What you will do
Collect every row below that contains the string "options" and copy each one in full. Case counts.

Supplied information
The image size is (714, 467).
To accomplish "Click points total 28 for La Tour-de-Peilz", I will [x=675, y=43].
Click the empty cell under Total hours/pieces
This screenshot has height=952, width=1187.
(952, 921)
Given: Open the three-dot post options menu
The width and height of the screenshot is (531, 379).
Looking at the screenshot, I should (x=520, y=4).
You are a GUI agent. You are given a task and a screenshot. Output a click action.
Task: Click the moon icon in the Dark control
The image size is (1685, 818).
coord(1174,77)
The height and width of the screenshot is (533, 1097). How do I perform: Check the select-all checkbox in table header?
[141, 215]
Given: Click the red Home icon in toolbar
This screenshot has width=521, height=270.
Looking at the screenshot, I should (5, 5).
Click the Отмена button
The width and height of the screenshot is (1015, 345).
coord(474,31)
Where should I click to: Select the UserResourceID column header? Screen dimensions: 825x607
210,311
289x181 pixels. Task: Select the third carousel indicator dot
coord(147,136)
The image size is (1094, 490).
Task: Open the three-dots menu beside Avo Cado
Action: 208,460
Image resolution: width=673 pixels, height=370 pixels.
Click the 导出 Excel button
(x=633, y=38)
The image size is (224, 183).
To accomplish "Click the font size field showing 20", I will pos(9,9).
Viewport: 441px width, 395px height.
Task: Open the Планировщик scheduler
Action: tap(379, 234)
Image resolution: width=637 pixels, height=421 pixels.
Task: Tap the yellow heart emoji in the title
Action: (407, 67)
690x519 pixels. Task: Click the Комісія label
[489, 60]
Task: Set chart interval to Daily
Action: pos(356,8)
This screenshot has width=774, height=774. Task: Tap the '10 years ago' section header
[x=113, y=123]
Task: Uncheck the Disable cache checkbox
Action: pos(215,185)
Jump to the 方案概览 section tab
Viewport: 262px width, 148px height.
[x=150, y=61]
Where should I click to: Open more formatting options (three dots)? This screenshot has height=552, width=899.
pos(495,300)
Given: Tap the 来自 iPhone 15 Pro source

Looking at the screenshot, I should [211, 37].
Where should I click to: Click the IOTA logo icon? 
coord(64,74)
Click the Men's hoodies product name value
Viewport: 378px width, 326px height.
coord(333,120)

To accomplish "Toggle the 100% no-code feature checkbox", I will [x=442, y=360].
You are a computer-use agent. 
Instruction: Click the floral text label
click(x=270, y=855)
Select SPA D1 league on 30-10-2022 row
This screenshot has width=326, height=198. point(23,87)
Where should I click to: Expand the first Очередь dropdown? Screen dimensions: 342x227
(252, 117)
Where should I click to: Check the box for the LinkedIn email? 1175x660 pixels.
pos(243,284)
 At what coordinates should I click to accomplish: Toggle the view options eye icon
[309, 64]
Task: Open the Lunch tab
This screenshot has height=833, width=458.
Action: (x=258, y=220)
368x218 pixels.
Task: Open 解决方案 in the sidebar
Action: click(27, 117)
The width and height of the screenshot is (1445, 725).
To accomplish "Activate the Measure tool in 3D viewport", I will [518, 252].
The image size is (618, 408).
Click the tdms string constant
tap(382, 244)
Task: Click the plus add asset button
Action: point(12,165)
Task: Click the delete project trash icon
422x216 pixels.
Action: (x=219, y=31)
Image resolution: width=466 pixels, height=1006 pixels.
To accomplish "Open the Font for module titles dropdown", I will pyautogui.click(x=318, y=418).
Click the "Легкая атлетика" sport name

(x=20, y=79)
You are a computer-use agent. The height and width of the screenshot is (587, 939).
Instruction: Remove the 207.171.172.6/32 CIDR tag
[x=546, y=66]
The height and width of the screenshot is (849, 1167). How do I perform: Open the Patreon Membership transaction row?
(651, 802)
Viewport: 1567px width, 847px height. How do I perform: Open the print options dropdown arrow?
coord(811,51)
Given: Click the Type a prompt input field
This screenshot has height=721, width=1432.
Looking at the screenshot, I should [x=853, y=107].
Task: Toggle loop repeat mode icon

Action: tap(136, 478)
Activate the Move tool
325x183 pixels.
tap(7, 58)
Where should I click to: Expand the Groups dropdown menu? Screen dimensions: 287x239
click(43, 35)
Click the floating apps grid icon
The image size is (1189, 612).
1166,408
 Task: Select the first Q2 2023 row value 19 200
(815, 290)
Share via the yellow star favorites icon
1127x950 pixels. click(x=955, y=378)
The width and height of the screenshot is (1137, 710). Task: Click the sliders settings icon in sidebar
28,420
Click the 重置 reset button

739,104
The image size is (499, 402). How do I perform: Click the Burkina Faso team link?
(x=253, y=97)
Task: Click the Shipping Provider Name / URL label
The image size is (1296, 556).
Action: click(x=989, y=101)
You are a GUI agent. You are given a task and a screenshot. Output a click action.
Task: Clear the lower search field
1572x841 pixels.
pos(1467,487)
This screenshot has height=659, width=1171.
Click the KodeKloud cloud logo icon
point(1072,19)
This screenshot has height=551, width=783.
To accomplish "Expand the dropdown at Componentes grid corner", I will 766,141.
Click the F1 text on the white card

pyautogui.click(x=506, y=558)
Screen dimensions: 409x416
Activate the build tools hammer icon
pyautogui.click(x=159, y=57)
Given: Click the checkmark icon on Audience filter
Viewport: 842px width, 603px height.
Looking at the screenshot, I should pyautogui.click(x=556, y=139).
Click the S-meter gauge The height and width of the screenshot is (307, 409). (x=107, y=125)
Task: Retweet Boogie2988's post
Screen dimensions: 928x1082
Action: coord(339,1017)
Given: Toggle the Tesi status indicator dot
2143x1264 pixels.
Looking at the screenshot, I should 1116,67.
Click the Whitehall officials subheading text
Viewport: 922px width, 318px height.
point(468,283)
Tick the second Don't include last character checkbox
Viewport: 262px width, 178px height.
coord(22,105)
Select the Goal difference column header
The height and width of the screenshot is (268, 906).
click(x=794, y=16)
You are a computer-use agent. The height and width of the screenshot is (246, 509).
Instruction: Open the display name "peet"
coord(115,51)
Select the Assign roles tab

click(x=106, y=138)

Exercise solution
Given: Open the three-dot post options menu
Where should I click to: Open more formatting options (three dots)? This screenshot has height=552, width=899.
 At what coordinates should I click to accomplish: Toggle the view options eye icon
Viewport: 1567px width, 847px height. How do I perform: Open the print options dropdown arrow?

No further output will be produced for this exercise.